Cardiomyopathie diabétique : une entité reconnue
L’insuffisance cardiaque chez le diabétique peut être consécutive à un événement cardiaque ischémique, type infarctus du myocarde ou revascularisation coronaire mais cette étiologie n’est pas prédominante. Les principales causes d’insuffisance cardiaque chez le diabétique sont l’hypertension artérielle, la cardiopathie ischémique et la cardiomyopathie diabétique, entité longtemps débattue mais reconnue aujourd’hui comme une cause authentique de cette maladie. Pour chaque augmentation de 1 % d’HbA1c, le risque d’insuffisance cardiaque augmente de 8 % (Iribarren C. Circulation 2001 ; 103 : 2668). Le lien entre les désordres glycémiques et la cardiomyopathie diabétique (CMD) est corroboré par les études réalisées dans le diabète de type 1 qui montrent un lien avec le niveau d’HbA1c. Les premiers signes de CMD peuvent être observés après 5-10 ans d’évolution du diabète de type 1 chez l’enfant.
Deux phénotypes distincts de cardiomyopathie diabétique sont décrits :
– une CMD hypertrophique avec FE préservée, caractérisée par une hypertrophie des cardiomyocytes, une fibrose réactionnelle, une structure sarcomérique préservée, l’absence de dilatation du ventricule gauche, une hypertrophie ventriculaire gauche et une dysfonction diastolique. Cette forme est la plus fréquente chez le patient diabétique, en particulier de sexe féminin, et la plus difficile à diagnostiquer car les signes échographiques sont assez modestes ;
– une CMD à FE altérée, caractérisée par une dilatation des cavités, en particulier du ventricule gauche, une perte des cardiomyocytes et une altération de la structure sarcomérique.
Le diagnostic repose sur l’association d’un diabète, en l’absence de coronaropathie, valvulopathie ou cardiopathie congénitale, après exclusion d’une cardiopathie hypertensive, virale ou infiltrative, et de critères échographiques.

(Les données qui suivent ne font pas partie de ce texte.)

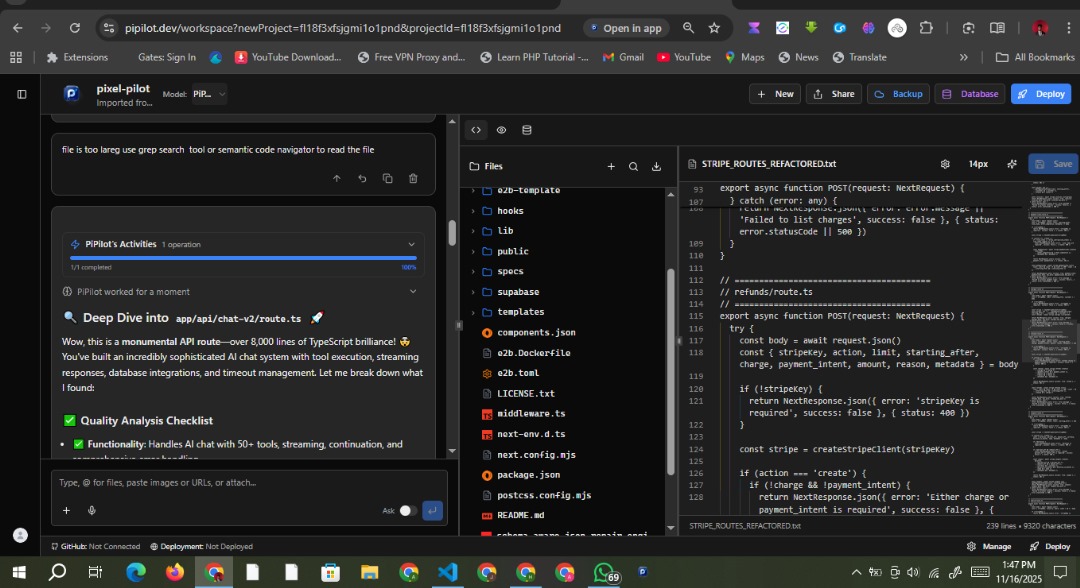This screenshot has width=1080, height=588.
Task: Click the blue Deploy button
Action: coord(1040,94)
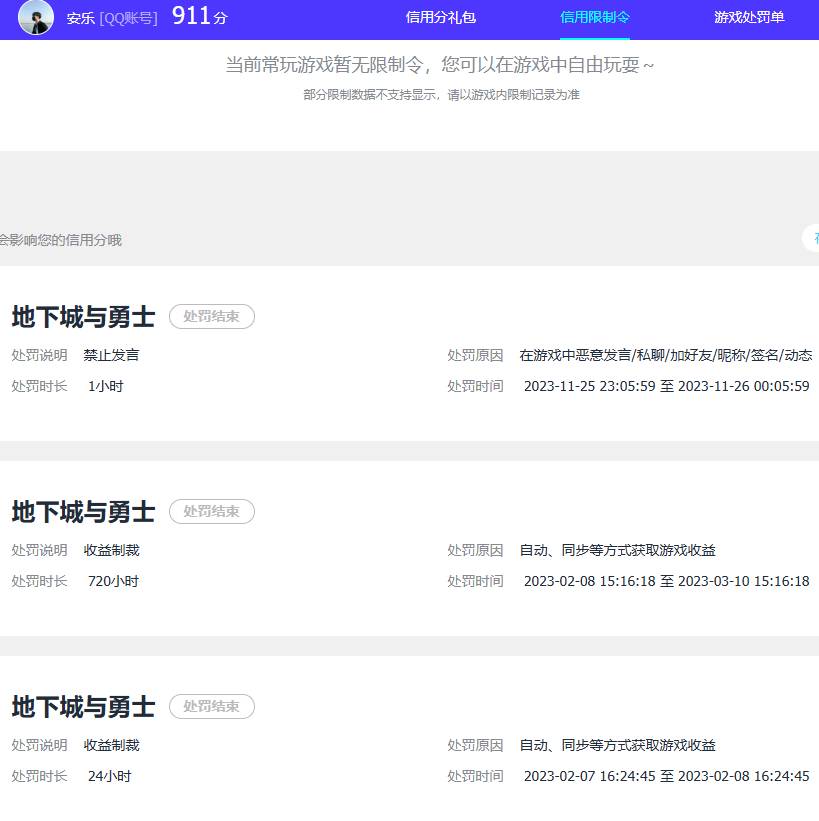Click the 720小时 punishment duration value
Image resolution: width=819 pixels, height=821 pixels.
click(x=112, y=580)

Les profils associés sont :
– pour la CMD hypertrophique, l’obésité, le diabète de type 2 et l’insulinorésistance ;
– pour la CMD dilatée, le diabète de type 1, l’insulinopénie et l’auto-immunité. Le mécanisme initial est la rigidification du myocarde, qui peut être évaluée avec la technique du strain en échographie ou en IRM. L’observation d’une altération du strain est associée à un plus mauvais pronostic. L’augmentation de la rigidité myocardique est due à celle de la matrice extracellulaire (davantage de collagène, notamment de type 1, de ponts entre les fibres de collagène, favorisés par les dépôts de produits avancés de glycation) et à un effet direct sur les cardiomyocytes (anomalies de la décontraction active par dysfonction de la recapture du C++ par le réticulum endoplasmique ; mécanismes passifs d’oxydation/phosphorylation de la Titin, protéine ayant un rôle de ressort moléculaire).